BELGIUM’S King Albert is to abdicate in favour of Crown Prince Philippe on 21 July.
The move announced yesterday had been rumoured for weeks and will end nearly two decades of steady reign over a fractious kingdom, one which has been increasingly torn apart by political strife between northern Dutch-speaking Flanders and French-speaking southern Wallonia.
Frail at 79, Albert will be handing the throne to Philippe, who is 53.
Albert said his “age and health” no longer allow him to carry out his functions as he would want to.
“After a reign of 20 years I believe the moment is here to hand over the torch to the next generation,” the king said in an announcement carried by all major broadcasters. “Prince Philippe is well prepared to succeed me.”
Belgium has had six kings since it came into being in 1830; Albert is the first to voluntarily abdicate.

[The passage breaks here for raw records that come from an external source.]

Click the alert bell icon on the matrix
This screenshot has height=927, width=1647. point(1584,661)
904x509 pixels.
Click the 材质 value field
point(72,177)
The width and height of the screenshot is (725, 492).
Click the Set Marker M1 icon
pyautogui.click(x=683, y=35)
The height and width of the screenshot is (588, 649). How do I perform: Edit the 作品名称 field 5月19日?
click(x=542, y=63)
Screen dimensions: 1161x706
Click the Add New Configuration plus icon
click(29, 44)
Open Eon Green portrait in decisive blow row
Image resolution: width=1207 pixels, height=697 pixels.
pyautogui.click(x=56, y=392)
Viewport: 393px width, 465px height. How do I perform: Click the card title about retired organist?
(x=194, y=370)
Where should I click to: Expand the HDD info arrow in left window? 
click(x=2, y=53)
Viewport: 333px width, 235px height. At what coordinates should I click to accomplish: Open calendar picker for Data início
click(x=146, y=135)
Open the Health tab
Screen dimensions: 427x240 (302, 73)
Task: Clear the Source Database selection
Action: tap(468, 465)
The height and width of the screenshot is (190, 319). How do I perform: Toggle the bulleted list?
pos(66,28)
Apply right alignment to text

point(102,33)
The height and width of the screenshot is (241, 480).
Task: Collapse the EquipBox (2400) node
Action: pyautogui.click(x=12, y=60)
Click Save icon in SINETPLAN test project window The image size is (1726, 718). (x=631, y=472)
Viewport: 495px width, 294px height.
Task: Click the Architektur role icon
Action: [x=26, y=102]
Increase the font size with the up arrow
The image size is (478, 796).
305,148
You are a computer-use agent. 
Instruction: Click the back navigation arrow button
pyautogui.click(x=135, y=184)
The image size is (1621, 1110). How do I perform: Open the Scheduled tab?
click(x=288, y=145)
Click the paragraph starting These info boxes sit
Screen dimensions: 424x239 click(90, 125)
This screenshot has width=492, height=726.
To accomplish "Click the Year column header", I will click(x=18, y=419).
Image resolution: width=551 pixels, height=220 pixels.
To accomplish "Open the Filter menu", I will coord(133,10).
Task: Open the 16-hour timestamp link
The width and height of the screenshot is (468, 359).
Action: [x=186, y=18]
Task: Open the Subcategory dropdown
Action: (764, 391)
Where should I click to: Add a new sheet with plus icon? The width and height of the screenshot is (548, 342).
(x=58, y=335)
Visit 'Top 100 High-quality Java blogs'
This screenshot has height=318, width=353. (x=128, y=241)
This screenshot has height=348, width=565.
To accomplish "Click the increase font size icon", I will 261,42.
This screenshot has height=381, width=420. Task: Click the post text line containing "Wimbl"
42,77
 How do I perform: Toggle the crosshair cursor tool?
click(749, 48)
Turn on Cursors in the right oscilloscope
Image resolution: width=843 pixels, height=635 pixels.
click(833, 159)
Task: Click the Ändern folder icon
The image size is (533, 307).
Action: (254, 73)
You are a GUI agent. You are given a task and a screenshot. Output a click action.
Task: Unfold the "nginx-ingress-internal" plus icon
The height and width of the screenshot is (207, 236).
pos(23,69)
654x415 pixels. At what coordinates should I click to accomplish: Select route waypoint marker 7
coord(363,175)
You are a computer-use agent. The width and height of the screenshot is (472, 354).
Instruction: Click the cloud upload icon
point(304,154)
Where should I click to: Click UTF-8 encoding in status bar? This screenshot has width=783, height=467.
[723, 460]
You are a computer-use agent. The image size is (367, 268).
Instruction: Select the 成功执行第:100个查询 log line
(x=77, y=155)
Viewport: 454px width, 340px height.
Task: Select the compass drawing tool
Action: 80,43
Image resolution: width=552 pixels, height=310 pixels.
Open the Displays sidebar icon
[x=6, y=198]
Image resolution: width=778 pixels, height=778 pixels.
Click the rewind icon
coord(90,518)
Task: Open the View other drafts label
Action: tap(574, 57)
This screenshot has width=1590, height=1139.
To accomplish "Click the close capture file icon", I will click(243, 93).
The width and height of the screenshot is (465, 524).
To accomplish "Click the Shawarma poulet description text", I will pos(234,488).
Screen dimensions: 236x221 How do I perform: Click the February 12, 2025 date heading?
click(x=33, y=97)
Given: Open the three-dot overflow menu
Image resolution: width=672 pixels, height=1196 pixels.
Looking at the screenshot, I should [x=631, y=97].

Belgium is enjoying something of a political lull as it prepares for potentially bruising nationwide and regional elections next spring. Any abdication at that stage would be practically impossible.
“His most important gift is that he provided a sense of stability” as Flanders and Wallonia drifted apart, historian and author Marc Reynebeau said.
At a family level, life has not been as smooth.
After he succeeded his devoutly Roman Catholic brother Baudouin in 1993, Albert became embroiled in a major royal scandal when he had to acknowledge an out-of-wedlock daughter, Delphine Boel, and suffered a major crisis in his marriage with Queen Paola.
“He is not alone. Many royals around the world have extramarital children. But there has been a change in the sense that this becomes much more public now,” Mr Reynebeau said.